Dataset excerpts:
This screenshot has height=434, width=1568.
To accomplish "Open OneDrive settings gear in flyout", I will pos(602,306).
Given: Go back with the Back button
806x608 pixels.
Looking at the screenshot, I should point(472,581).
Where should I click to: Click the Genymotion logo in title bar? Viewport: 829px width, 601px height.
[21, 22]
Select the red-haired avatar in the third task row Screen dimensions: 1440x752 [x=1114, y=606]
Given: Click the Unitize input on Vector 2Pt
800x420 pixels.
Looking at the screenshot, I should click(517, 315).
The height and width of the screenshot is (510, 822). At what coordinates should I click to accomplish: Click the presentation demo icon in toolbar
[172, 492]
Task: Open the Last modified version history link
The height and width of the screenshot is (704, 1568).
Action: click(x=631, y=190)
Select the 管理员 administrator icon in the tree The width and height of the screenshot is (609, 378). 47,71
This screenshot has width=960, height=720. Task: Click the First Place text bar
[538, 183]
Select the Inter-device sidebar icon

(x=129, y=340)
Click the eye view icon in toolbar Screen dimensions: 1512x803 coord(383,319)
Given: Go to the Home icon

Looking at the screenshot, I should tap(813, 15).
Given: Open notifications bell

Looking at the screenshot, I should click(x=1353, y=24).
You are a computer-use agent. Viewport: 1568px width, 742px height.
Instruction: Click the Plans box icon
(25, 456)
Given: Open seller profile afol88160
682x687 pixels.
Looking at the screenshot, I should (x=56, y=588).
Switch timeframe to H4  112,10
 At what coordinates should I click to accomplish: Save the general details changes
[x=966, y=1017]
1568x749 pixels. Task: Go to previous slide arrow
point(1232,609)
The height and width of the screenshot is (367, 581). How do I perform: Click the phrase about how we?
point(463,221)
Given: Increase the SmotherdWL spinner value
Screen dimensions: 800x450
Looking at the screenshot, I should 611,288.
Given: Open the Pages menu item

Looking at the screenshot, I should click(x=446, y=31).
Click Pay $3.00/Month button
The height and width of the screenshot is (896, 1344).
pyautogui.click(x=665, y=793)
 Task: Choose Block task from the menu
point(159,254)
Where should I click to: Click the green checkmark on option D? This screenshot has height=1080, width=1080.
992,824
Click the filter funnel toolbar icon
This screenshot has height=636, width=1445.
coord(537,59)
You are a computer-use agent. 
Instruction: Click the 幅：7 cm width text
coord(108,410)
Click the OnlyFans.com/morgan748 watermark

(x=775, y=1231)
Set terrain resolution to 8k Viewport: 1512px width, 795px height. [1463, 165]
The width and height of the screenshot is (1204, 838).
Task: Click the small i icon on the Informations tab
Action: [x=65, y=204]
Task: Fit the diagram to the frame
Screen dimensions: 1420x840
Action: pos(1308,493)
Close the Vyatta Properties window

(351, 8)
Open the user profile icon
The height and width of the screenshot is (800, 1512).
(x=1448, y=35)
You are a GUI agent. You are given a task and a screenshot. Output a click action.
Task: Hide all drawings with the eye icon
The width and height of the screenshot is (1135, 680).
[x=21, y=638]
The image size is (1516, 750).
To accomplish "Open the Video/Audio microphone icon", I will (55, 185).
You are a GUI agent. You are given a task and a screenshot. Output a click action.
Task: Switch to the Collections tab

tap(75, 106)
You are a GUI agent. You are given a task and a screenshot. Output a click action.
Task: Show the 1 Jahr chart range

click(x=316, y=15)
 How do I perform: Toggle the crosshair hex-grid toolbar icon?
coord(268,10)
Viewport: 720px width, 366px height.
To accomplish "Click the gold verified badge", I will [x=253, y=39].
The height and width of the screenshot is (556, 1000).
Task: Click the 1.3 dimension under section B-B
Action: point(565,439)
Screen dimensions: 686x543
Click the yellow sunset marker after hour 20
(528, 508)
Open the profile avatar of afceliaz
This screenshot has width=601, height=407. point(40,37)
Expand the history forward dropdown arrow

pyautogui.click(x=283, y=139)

- What the exercise asks: Only the lines above, from the first through the one holding "Click the eye", are to be output, and they must be copied exactly.

- Solution to this task:
This screenshot has height=434, width=1568.
To accomplish "Open OneDrive settings gear in flyout", I will pos(602,306).
Given: Go back with the Back button
806x608 pixels.
Looking at the screenshot, I should point(472,581).
Where should I click to: Click the Genymotion logo in title bar? Viewport: 829px width, 601px height.
[21, 22]
Select the red-haired avatar in the third task row Screen dimensions: 1440x752 [x=1114, y=606]
Given: Click the Unitize input on Vector 2Pt
800x420 pixels.
Looking at the screenshot, I should click(517, 315).
The height and width of the screenshot is (510, 822). At what coordinates should I click to accomplish: Click the presentation demo icon in toolbar
[172, 492]
Task: Open the Last modified version history link
The height and width of the screenshot is (704, 1568).
Action: click(x=631, y=190)
Select the 管理员 administrator icon in the tree The width and height of the screenshot is (609, 378). 47,71
This screenshot has width=960, height=720. Task: Click the First Place text bar
[538, 183]
Select the Inter-device sidebar icon

(x=129, y=340)
Click the eye view icon in toolbar Screen dimensions: 1512x803 coord(383,319)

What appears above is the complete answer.